══ Data under study ══

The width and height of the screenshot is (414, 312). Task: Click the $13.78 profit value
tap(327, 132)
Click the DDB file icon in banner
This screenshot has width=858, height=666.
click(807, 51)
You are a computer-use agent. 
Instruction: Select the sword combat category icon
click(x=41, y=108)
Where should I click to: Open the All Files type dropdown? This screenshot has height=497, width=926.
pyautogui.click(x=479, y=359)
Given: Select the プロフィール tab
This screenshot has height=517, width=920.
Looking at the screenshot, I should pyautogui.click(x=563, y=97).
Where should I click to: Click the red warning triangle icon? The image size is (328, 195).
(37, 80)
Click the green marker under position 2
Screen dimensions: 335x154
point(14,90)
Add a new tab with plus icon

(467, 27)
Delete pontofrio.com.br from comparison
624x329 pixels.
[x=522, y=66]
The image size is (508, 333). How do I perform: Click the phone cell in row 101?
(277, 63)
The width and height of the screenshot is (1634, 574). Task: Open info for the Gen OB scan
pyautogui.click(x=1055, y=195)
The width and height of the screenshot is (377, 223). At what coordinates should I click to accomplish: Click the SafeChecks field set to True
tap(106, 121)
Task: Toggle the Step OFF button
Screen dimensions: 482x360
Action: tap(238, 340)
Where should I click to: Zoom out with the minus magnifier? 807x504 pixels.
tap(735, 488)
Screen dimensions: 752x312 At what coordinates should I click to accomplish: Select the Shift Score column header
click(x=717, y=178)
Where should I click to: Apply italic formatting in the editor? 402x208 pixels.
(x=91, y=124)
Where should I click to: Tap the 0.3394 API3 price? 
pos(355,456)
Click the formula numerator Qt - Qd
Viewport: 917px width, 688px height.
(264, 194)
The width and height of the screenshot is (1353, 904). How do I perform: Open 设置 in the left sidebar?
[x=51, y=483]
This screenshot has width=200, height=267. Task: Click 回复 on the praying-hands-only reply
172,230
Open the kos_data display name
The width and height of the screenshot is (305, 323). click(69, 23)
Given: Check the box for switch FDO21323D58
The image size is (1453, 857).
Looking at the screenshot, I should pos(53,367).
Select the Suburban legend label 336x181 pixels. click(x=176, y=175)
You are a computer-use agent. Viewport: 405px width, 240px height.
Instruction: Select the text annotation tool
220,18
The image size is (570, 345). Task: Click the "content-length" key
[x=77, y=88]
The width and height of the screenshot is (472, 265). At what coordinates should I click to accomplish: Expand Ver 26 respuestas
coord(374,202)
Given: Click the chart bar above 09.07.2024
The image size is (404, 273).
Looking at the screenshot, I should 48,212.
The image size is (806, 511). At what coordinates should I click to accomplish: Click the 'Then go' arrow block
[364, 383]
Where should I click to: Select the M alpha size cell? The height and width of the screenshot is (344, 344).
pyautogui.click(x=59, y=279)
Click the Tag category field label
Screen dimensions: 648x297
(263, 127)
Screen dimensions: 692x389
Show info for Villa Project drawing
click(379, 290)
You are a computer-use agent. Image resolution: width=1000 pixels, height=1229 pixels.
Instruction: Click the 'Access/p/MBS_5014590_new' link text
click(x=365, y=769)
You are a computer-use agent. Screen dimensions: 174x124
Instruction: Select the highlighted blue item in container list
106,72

═══

Write out the entire listing above once more. Keep it exact.

▶ _Result for this exercise_:
The width and height of the screenshot is (414, 312). Task: Click the $13.78 profit value
tap(327, 132)
Click the DDB file icon in banner
This screenshot has width=858, height=666.
click(807, 51)
You are a computer-use agent. 
Instruction: Select the sword combat category icon
click(x=41, y=108)
Where should I click to: Open the All Files type dropdown? This screenshot has height=497, width=926.
pyautogui.click(x=479, y=359)
Given: Select the プロフィール tab
This screenshot has height=517, width=920.
Looking at the screenshot, I should pyautogui.click(x=563, y=97).
Where should I click to: Click the red warning triangle icon? The image size is (328, 195).
(37, 80)
Click the green marker under position 2
Screen dimensions: 335x154
point(14,90)
Add a new tab with plus icon

(467, 27)
Delete pontofrio.com.br from comparison
624x329 pixels.
[x=522, y=66]
The image size is (508, 333). How do I perform: Click the phone cell in row 101?
(277, 63)
The width and height of the screenshot is (1634, 574). Task: Open info for the Gen OB scan
pyautogui.click(x=1055, y=195)
The width and height of the screenshot is (377, 223). At what coordinates should I click to accomplish: Click the SafeChecks field set to True
tap(106, 121)
Task: Toggle the Step OFF button
Screen dimensions: 482x360
Action: tap(238, 340)
Where should I click to: Zoom out with the minus magnifier? 807x504 pixels.
tap(735, 488)
Screen dimensions: 752x312 At what coordinates should I click to accomplish: Select the Shift Score column header
click(x=717, y=178)
Where should I click to: Apply italic formatting in the editor? 402x208 pixels.
(x=91, y=124)
Where should I click to: Tap the 0.3394 API3 price? 
pos(355,456)
Click the formula numerator Qt - Qd
Viewport: 917px width, 688px height.
(264, 194)
The width and height of the screenshot is (1353, 904). How do I perform: Open 设置 in the left sidebar?
[x=51, y=483]
This screenshot has width=200, height=267. Task: Click 回复 on the praying-hands-only reply
172,230
Open the kos_data display name
The width and height of the screenshot is (305, 323). click(69, 23)
Given: Check the box for switch FDO21323D58
The image size is (1453, 857).
Looking at the screenshot, I should pos(53,367).
Select the Suburban legend label 336x181 pixels. click(x=176, y=175)
You are a computer-use agent. Viewport: 405px width, 240px height.
Instruction: Select the text annotation tool
220,18
The image size is (570, 345). Task: Click the "content-length" key
[x=77, y=88]
The width and height of the screenshot is (472, 265). At what coordinates should I click to accomplish: Expand Ver 26 respuestas
coord(374,202)
Given: Click the chart bar above 09.07.2024
The image size is (404, 273).
Looking at the screenshot, I should 48,212.
The image size is (806, 511). At what coordinates should I click to accomplish: Click the 'Then go' arrow block
[364, 383]
Where should I click to: Select the M alpha size cell? The height and width of the screenshot is (344, 344).
pyautogui.click(x=59, y=279)
Click the Tag category field label
Screen dimensions: 648x297
(263, 127)
Screen dimensions: 692x389
Show info for Villa Project drawing
click(379, 290)
You are a computer-use agent. Image resolution: width=1000 pixels, height=1229 pixels.
Instruction: Click the 'Access/p/MBS_5014590_new' link text
click(x=365, y=769)
You are a computer-use agent. Screen dimensions: 174x124
Instruction: Select the highlighted blue item in container list
106,72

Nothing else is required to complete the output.